Six principles govern how the schema is constructed.

Identity before interpretation. Clause identity is anchored to record_uid, not to source_clause_id alone, because duplicate source identifiers can carry distinct statements.
Role-aware representation. A clause class is mandatory because requirement, rationale, and applicability frames do not carry equivalent inferential force.
Ambiguity visibility. Term-level and row-level ambiguity indicators are first-class fields, not post-hoc commentary.
Primitive discipline. Mappings target the foundational primitive and relation sets rather than free-form labels.
Residual explicitness. Unresolved cases remain represented, through residual flags carrying a reason and a planned disposition.
Handoff readiness. Each row preserves the information a downstream artefact needs, so that no reinterpretation is required at the boundary.

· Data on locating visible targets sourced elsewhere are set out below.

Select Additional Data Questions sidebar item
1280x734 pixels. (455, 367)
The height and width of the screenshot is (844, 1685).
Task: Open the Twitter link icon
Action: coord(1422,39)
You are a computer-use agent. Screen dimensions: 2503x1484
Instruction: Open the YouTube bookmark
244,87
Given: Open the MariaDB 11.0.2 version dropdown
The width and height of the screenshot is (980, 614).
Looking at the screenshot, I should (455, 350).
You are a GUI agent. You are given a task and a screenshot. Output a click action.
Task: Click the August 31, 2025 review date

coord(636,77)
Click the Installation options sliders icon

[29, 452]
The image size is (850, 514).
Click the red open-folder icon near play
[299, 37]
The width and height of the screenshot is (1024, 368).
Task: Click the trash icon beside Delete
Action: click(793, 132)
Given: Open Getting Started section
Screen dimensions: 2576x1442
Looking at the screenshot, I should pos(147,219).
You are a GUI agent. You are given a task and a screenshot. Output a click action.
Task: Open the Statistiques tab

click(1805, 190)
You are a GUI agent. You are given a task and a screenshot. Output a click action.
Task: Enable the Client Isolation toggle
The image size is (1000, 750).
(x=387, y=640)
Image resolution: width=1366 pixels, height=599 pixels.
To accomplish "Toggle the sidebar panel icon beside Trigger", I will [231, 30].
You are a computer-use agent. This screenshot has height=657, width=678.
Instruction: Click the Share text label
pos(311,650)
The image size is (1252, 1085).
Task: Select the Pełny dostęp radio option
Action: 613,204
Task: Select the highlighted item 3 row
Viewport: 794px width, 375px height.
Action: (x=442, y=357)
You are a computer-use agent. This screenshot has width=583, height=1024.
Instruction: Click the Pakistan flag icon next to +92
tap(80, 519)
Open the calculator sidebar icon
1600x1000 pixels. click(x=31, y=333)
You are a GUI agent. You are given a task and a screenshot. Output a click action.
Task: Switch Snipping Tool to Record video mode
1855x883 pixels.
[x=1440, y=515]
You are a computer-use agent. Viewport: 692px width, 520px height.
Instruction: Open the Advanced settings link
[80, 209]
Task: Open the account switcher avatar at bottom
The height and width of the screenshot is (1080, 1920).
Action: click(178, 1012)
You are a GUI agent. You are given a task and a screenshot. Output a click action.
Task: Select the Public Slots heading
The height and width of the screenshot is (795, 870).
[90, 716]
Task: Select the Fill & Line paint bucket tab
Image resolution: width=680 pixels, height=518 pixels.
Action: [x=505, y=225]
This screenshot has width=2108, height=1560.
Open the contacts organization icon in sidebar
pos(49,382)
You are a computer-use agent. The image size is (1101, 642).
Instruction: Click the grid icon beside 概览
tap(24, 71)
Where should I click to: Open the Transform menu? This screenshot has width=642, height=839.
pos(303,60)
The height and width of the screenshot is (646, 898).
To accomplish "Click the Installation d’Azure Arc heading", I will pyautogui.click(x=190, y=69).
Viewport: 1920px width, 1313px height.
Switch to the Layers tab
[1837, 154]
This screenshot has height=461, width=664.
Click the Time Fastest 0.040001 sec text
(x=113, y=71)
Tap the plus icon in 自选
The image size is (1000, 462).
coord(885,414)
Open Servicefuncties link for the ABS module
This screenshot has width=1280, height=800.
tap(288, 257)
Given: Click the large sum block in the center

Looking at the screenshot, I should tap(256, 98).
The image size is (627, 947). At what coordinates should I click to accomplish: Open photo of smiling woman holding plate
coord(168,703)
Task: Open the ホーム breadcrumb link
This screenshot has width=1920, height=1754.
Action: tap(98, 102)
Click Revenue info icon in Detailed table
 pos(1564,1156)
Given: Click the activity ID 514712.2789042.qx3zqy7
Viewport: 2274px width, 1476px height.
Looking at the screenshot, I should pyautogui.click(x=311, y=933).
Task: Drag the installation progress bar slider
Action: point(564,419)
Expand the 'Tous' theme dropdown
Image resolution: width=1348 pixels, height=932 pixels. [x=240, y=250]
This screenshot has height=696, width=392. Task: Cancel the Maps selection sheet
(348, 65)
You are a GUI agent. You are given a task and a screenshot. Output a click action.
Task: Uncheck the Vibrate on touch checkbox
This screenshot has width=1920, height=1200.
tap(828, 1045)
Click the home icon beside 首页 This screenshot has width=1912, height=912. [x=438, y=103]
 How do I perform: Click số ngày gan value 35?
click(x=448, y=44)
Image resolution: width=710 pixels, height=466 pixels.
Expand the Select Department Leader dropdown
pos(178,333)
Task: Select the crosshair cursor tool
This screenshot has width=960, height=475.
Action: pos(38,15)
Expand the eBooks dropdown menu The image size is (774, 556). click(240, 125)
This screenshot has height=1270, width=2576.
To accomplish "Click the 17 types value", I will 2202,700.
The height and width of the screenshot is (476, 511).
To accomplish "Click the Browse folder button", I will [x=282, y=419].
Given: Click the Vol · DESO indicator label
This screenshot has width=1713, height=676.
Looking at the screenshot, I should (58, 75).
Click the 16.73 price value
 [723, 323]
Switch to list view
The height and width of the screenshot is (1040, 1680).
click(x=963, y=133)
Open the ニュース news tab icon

Taken together, the six principles hold completeness, transparency, and downstream usability as co-equal requirements rather than as trade-offs to be balanced. The corpus-scale figures below show the coverage achieved under those constraints.

Corpus Scale

Applied across the full SDA Design Standard, the schema governs 800 representations with no validation failure, which is the quantitative warrant that the field-level contract above is satisfiable over the entire instrument rather than only on selected clauses.

Metric	Value
Text clause records	611
Figure-derived design requirements	189
Total governed representations	800
Design categories covered	25
Validation failures against the schema contract	0